[Dataset items]
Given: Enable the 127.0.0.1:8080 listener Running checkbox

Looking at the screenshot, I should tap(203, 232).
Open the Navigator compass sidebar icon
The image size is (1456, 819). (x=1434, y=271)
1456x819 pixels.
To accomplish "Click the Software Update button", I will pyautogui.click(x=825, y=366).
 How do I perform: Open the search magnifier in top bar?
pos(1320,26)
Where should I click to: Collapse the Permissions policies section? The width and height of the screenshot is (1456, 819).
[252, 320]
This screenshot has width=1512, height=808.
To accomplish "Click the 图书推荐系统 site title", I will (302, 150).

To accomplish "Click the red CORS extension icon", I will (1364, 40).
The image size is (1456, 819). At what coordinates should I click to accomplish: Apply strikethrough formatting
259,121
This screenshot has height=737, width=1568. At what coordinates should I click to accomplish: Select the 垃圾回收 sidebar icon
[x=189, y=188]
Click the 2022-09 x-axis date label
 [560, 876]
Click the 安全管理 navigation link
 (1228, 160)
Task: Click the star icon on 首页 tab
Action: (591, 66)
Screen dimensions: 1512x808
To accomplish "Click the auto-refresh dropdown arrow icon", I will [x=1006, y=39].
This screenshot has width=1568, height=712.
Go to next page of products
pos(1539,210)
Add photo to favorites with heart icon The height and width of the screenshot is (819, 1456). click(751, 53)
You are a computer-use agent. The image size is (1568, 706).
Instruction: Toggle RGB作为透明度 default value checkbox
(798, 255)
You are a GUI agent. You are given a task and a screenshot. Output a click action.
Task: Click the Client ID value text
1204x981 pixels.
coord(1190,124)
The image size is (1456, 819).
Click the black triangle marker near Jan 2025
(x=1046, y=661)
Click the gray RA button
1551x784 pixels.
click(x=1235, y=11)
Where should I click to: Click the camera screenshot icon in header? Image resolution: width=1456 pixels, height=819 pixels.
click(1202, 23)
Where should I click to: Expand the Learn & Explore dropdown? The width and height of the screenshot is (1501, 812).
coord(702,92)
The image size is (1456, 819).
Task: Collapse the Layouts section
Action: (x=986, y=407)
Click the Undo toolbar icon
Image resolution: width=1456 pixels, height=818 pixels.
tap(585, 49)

- How to complete this task
Each record above should be set down again in its exact wording.

- Answer box
Given: Enable the 127.0.0.1:8080 listener Running checkbox

Looking at the screenshot, I should tap(203, 232).
Open the Navigator compass sidebar icon
The image size is (1456, 819). (x=1434, y=271)
1456x819 pixels.
To accomplish "Click the Software Update button", I will pyautogui.click(x=825, y=366).
 How do I perform: Open the search magnifier in top bar?
pos(1320,26)
Where should I click to: Collapse the Permissions policies section? The width and height of the screenshot is (1456, 819).
[252, 320]
This screenshot has width=1512, height=808.
To accomplish "Click the 图书推荐系统 site title", I will (302, 150).

To accomplish "Click the red CORS extension icon", I will (1364, 40).
The image size is (1456, 819). At what coordinates should I click to accomplish: Apply strikethrough formatting
259,121
This screenshot has height=737, width=1568. At what coordinates should I click to accomplish: Select the 垃圾回收 sidebar icon
[x=189, y=188]
Click the 2022-09 x-axis date label
 [560, 876]
Click the 安全管理 navigation link
 (1228, 160)
Task: Click the star icon on 首页 tab
Action: (591, 66)
Screen dimensions: 1512x808
To accomplish "Click the auto-refresh dropdown arrow icon", I will [x=1006, y=39].
This screenshot has width=1568, height=712.
Go to next page of products
pos(1539,210)
Add photo to favorites with heart icon The height and width of the screenshot is (819, 1456). click(751, 53)
You are a computer-use agent. The image size is (1568, 706).
Instruction: Toggle RGB作为透明度 default value checkbox
(798, 255)
You are a GUI agent. You are given a task and a screenshot. Output a click action.
Task: Click the Client ID value text
1204x981 pixels.
coord(1190,124)
The image size is (1456, 819).
Click the black triangle marker near Jan 2025
(x=1046, y=661)
Click the gray RA button
1551x784 pixels.
click(x=1235, y=11)
Where should I click to: Click the camera screenshot icon in header? Image resolution: width=1456 pixels, height=819 pixels.
click(1202, 23)
Where should I click to: Expand the Learn & Explore dropdown? The width and height of the screenshot is (1501, 812).
coord(702,92)
The image size is (1456, 819).
Task: Collapse the Layouts section
Action: (x=986, y=407)
Click the Undo toolbar icon
Image resolution: width=1456 pixels, height=818 pixels.
tap(585, 49)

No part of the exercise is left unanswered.